## [Document section]
Pro Forma Protest

The public isn't moved by fake protests, pretend filibusters, and outsourced outrage

Unions often complain about American companies outsourcing jobs to cut labor costs. A union hiring day laborers to protest at construction sites instead of using union labor is just one of the ironies stacked on top of each other at the First Baptist Church in Dandridge.

What sort of hypocrisy does it take to criticize companies for trying to save labor costs when the unions do the same thing?

If you get around town you have seen the "Shame On" signs in front of various construction sites, from hospitals to doctor clinics and the church in Dandridge. If you didn't see the story in Saturday's News Sentinel, check it out in the archives. The union had a couple of guys picketing in front of the church on behalf of a carpenter's union because a subcontractor on the church construction project is not using union labor. It was "Shame on Pastor Brown." Turns out the "protesters" were 20 feet from the door to the church day care center and both were convicted sex offenders and as such they were violating the law that requires them to stay at least 1,000 feet away from children.

They were hauled off to the Jefferson County jail Friday.

## [Task goal]
Extract the passage of the pro forma protest piece from "What sort of" up to and including "away from children.".

## [Provided material]

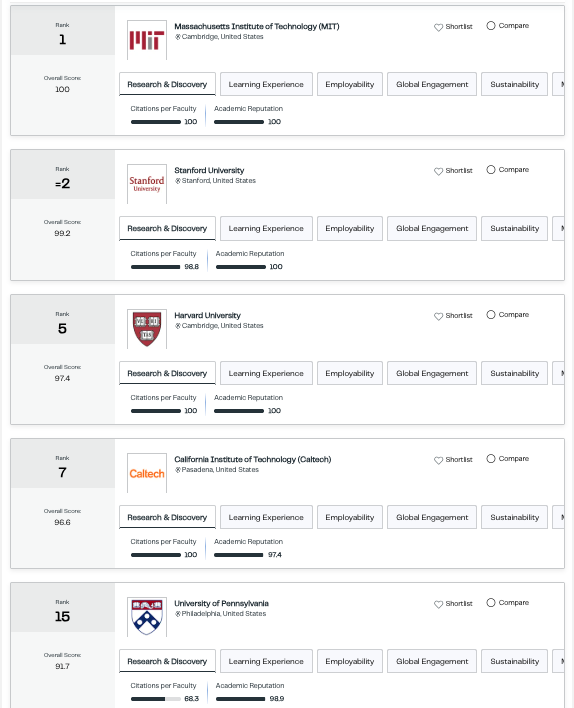
Task: Open Employability tab on Stanford card
Action: pos(350,228)
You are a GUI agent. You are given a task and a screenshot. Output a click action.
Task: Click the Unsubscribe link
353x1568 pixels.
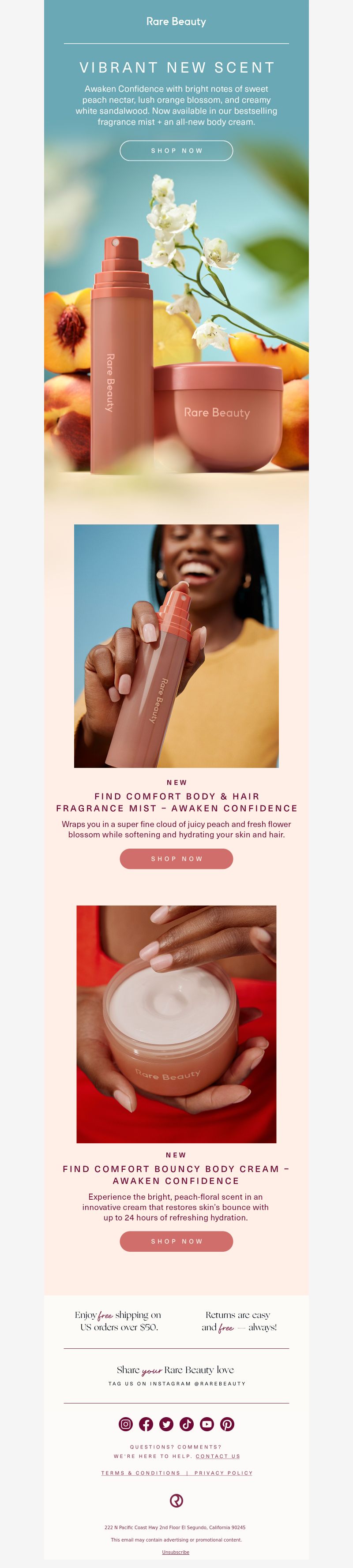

## [Response to the task]
What sort of hypocrisy does it take to criticize companies for trying to save labor costs when the unions do the same thing?

If you get around town you have seen the "Shame On" signs in front of various construction sites, from hospitals to doctor clinics and the church in Dandridge. If you didn't see the story in Saturday's News Sentinel, check it out in the archives. The union had a couple of guys picketing in front of the church on behalf of a carpenter's union because a subcontractor on the church construction project is not using union labor. It was "Shame on Pastor Brown." Turns out the "protesters" were 20 feet from the door to the church day care center and both were convicted sex offenders and as such they were violating the law that requires them to stay at least 1,000 feet away from children.